◆ WHAT THE TASK REQUIRES ◆
Further down are entries; set down exactly and only the lines from the one with "Image resolution: width=1225" up to and including the one with "Image resolution: width=1042", dropping each picture.

◆ SUPPLIED ENTRIES ◆
____________________
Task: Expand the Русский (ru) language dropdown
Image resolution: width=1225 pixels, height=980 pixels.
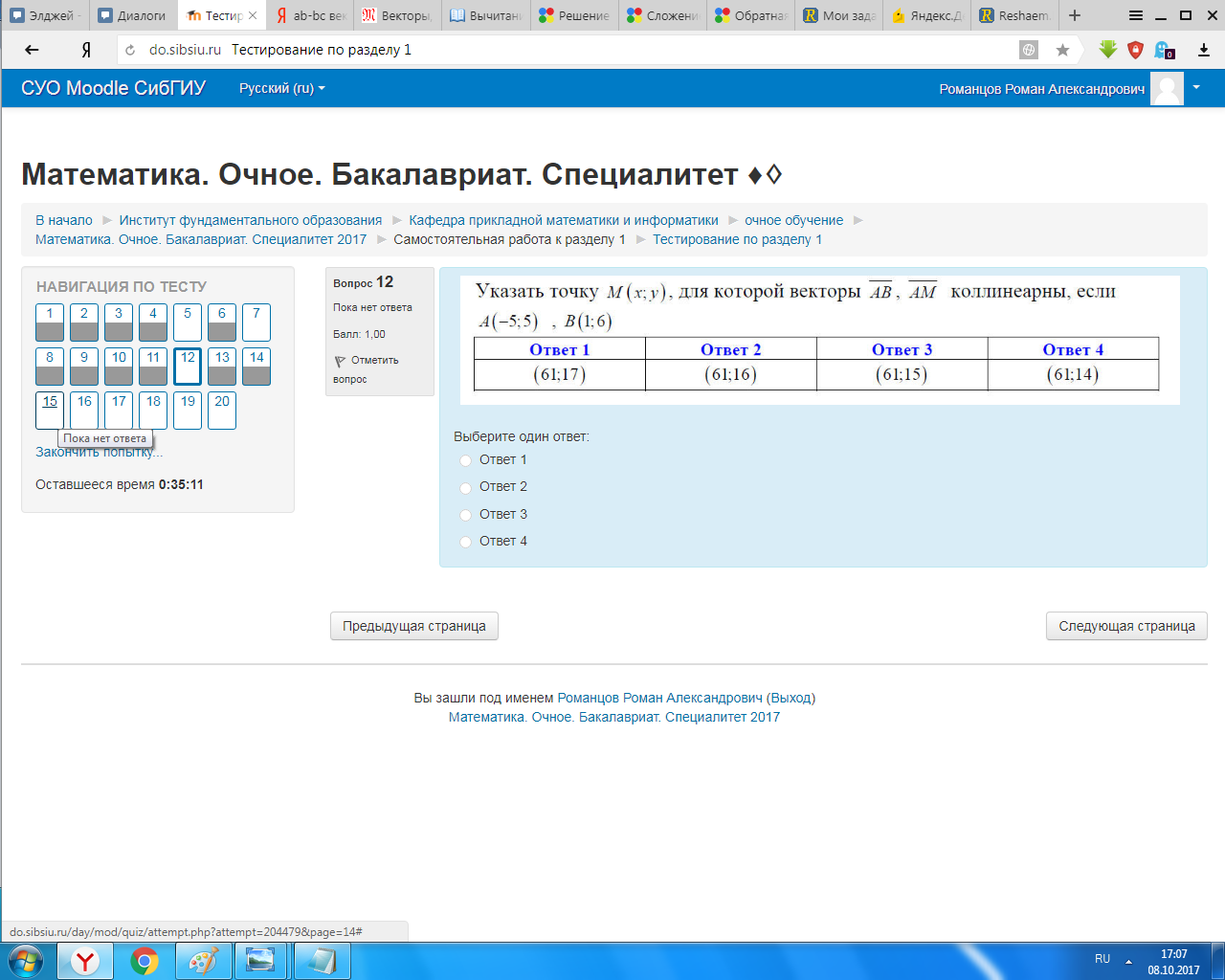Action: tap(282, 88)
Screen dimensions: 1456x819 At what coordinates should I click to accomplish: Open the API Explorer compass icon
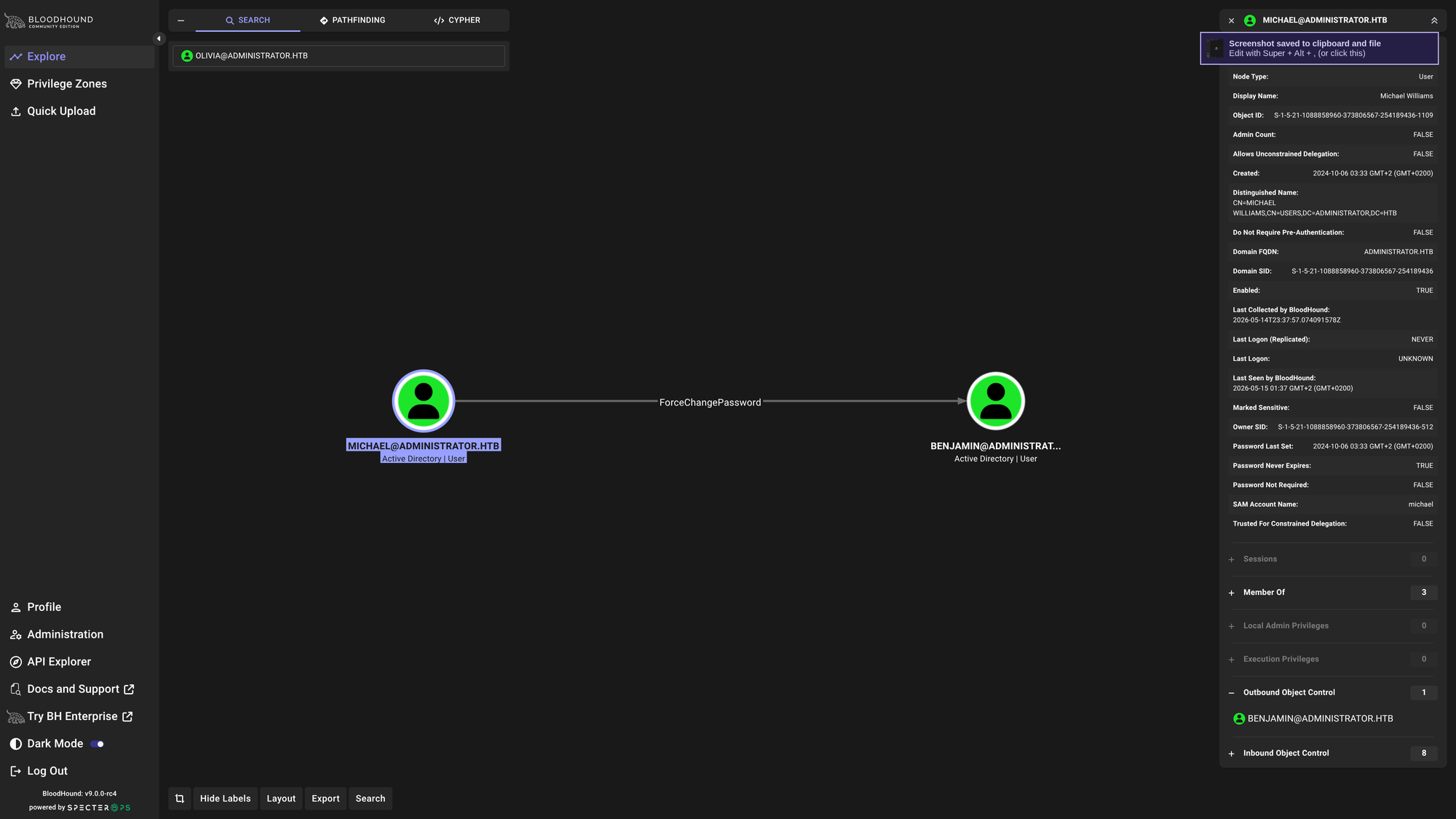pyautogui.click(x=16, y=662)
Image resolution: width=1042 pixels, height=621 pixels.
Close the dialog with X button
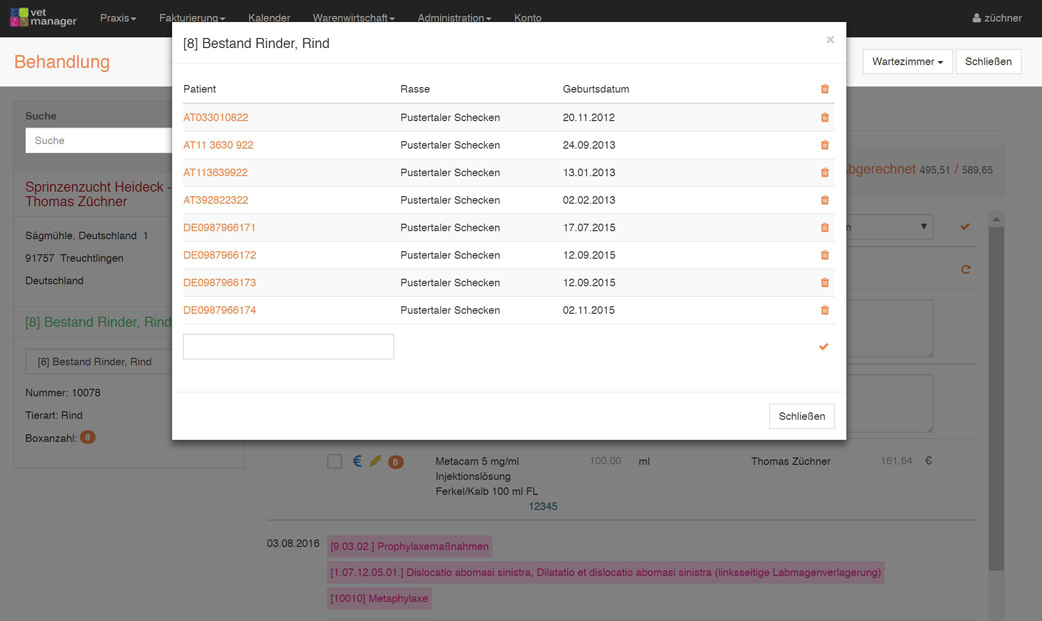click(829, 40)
____________________
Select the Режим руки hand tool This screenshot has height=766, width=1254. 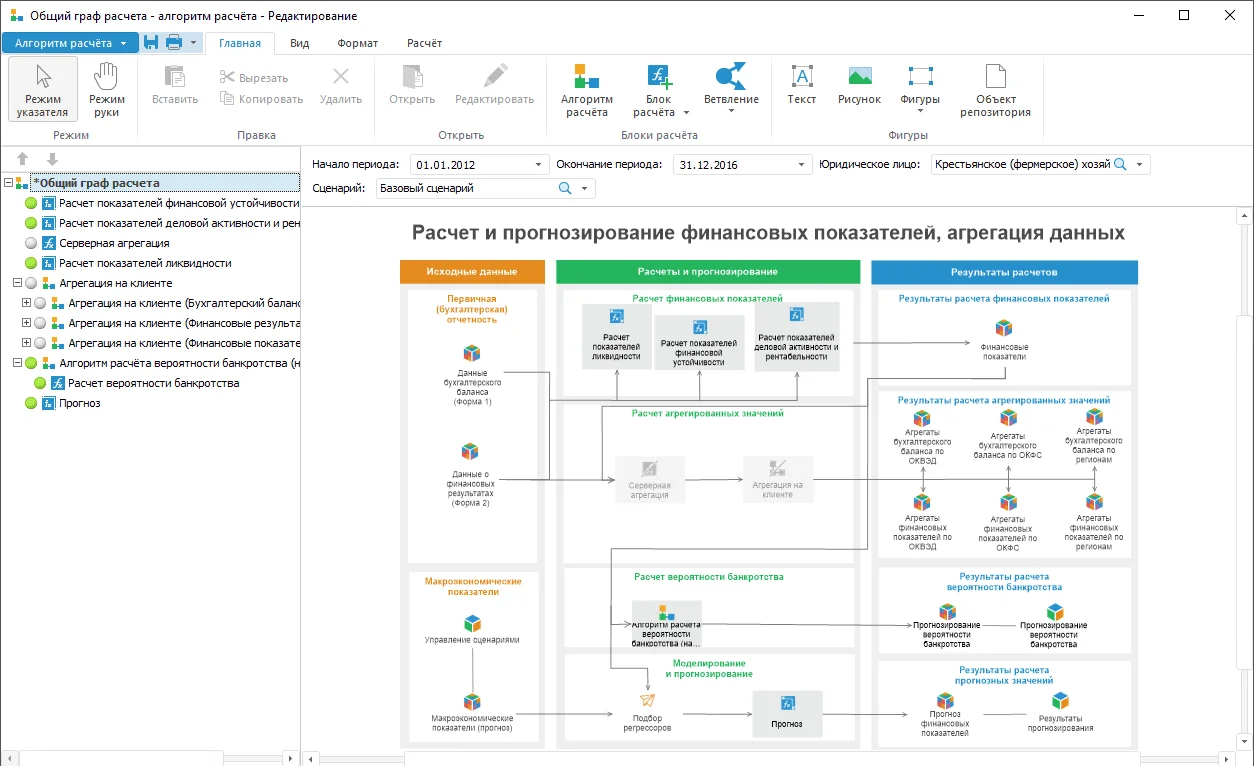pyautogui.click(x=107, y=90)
____________________
◆ RESPONSE TO THIS TASK ◆
Image resolution: width=1225 pixels, height=980 pixels.
Action: tap(282, 88)
Screen dimensions: 1456x819 At what coordinates should I click to accomplish: Open the API Explorer compass icon
pyautogui.click(x=16, y=662)
Image resolution: width=1042 pixels, height=621 pixels.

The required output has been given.